I like how she turned her beer into a wet t-shirt contest
just watched a girl laugh at her own fingers... it's not even noon...
I am stoned and watching Pocahontas. I am letting the kids eat whatever they want. I am the best babysitter in the whole wide world
So in our children's lit class, some jackass little boy had gone thru the where's waldo book and circled waldo. I realize you would have been that kid.
They peed on our pledges last night... i dont know if i should put an lol at the end of that or not
i'm pretty sure i lost all sex appeal when he caught me peeing in his bushes
at russian wedding, no open bar. bottles of vodka at table. getting to work tomorrow may be an issue.

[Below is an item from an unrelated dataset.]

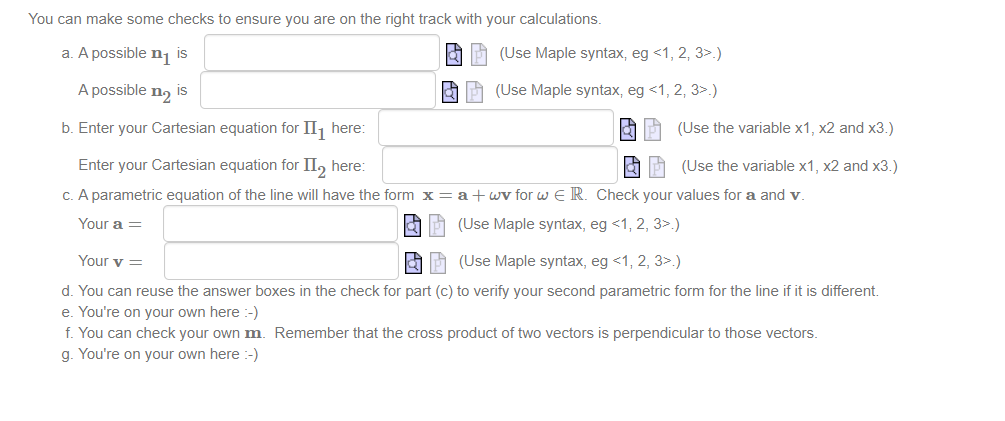
Task: Select the faded P document icon for n2
Action: [474, 92]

your goal of the night was to unlock your iPhone with your nipple. You're going places.
Nah its cool some of my cousins have fucked the same girls and brought them on family vacations and everything.
I'll even give you a complementary welcome blowjob.
I just spent my entire state tax return on sex toys
Will you rub my calves while I masturbate?
Just so you know. And I'm telling you this because I care deeply for you. Blue raspberry poptarts taste exactly the same as the regular raspberry ones.
well, unfortunately the rug burn lasted longer than the actual relationship
Woke up in the hospital naked with my id's taped to my chest. Also apparently puked on two guys, two girls and an escalade (at the same time). Good night.